-- Records supplied follows --

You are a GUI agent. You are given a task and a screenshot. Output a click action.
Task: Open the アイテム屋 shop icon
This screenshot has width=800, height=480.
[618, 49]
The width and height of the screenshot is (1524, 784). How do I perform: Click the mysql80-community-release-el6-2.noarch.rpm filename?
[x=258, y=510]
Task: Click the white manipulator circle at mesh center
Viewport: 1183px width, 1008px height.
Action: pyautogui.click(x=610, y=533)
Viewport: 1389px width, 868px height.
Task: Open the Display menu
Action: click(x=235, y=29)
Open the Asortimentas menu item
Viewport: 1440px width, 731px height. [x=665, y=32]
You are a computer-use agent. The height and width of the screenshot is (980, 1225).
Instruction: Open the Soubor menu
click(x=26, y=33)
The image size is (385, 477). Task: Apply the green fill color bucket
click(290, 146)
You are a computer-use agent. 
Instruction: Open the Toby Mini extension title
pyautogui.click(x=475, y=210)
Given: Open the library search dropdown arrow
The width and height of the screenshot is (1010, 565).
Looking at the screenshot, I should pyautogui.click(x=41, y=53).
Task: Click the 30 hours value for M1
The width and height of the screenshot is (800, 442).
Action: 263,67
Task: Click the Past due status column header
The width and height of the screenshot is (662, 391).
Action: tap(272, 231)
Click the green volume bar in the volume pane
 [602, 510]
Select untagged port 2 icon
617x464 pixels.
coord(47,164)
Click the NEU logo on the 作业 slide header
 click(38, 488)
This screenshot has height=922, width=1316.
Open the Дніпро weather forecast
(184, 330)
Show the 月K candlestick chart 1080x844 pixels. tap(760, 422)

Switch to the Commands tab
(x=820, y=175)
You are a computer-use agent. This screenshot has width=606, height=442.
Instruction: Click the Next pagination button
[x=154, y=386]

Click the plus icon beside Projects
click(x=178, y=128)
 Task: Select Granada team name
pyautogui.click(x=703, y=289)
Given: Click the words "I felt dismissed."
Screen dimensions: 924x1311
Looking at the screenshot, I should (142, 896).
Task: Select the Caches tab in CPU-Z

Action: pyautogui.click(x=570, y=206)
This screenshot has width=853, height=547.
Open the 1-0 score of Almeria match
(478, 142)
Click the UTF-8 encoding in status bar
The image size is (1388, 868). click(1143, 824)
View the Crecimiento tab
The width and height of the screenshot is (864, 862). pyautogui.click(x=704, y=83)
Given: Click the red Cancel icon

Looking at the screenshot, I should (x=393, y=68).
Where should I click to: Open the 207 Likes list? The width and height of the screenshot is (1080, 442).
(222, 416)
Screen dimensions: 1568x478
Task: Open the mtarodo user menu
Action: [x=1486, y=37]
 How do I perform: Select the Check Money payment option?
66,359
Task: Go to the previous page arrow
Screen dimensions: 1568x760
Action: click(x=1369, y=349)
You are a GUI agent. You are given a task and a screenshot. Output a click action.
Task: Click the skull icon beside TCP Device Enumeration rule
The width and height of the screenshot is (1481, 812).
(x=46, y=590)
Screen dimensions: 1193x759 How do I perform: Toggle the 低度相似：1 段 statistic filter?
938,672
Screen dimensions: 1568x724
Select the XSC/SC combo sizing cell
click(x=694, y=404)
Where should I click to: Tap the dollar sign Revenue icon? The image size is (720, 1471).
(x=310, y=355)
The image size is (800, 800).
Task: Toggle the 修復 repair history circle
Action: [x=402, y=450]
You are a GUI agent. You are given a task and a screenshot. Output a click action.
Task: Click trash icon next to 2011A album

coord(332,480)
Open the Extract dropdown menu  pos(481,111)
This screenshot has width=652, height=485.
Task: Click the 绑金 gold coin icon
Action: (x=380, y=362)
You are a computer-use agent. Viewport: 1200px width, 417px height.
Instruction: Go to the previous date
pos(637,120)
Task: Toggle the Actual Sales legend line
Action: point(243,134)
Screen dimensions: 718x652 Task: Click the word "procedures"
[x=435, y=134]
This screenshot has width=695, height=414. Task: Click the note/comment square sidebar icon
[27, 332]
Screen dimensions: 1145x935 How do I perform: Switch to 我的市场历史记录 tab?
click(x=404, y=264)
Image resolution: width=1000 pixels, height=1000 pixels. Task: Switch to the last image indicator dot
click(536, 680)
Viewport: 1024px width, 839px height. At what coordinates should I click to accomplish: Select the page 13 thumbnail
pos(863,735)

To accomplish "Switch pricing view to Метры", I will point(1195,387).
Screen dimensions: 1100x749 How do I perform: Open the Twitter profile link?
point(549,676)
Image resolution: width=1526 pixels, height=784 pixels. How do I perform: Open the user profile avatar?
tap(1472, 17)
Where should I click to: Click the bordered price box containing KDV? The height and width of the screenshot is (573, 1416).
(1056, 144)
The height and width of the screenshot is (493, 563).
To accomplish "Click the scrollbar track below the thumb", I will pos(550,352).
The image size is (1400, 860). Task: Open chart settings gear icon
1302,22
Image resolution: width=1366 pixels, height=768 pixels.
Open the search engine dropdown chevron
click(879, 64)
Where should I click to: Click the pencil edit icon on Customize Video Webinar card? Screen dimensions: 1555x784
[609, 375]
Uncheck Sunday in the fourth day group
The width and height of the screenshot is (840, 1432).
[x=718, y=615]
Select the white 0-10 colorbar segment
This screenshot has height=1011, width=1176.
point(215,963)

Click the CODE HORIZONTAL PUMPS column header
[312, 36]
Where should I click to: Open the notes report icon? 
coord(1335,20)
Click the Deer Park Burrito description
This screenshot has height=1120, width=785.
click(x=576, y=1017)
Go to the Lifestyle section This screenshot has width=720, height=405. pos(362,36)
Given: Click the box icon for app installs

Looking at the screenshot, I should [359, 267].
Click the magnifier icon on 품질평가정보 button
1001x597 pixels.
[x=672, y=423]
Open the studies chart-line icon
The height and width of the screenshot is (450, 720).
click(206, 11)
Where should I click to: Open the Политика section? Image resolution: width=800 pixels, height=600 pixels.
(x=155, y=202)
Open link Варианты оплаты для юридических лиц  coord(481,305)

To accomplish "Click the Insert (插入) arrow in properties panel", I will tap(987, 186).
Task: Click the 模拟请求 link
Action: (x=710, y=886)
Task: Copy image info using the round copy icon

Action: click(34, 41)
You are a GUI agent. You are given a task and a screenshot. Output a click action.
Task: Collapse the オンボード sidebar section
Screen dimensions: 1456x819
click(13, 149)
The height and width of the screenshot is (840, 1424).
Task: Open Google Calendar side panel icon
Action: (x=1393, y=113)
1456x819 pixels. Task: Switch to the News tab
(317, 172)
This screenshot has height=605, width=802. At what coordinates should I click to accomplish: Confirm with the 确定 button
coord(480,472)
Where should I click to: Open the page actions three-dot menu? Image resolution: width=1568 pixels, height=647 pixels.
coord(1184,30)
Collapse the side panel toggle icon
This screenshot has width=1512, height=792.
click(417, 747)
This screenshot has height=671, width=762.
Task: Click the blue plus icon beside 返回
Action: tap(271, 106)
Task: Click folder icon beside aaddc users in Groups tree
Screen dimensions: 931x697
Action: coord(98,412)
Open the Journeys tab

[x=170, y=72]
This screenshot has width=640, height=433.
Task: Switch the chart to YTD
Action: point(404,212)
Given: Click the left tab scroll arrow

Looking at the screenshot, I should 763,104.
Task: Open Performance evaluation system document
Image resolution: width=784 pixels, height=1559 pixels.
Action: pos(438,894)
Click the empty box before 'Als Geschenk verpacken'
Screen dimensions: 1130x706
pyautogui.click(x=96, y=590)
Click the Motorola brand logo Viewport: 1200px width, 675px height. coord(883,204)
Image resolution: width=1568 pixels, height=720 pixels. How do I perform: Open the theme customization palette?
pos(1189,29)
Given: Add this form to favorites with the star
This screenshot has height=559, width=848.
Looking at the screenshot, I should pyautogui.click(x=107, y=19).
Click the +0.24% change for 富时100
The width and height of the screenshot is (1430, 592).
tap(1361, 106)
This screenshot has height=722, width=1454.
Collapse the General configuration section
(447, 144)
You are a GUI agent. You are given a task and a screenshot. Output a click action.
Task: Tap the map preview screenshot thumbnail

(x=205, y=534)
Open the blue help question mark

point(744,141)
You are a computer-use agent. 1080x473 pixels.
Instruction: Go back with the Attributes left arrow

-- Records supplied concluded --

Requirement
Copy each line above that contains the word "computer".

Result
You are a computer-use agent. The height and width of the screenshot is (980, 1225).
You are a computer-use agent. 
You are a computer-use agent. This screenshot has width=606, height=442.
You are a computer-use agent. Viewport: 1200px width, 417px height.
You are a computer-use agent. 1080x473 pixels.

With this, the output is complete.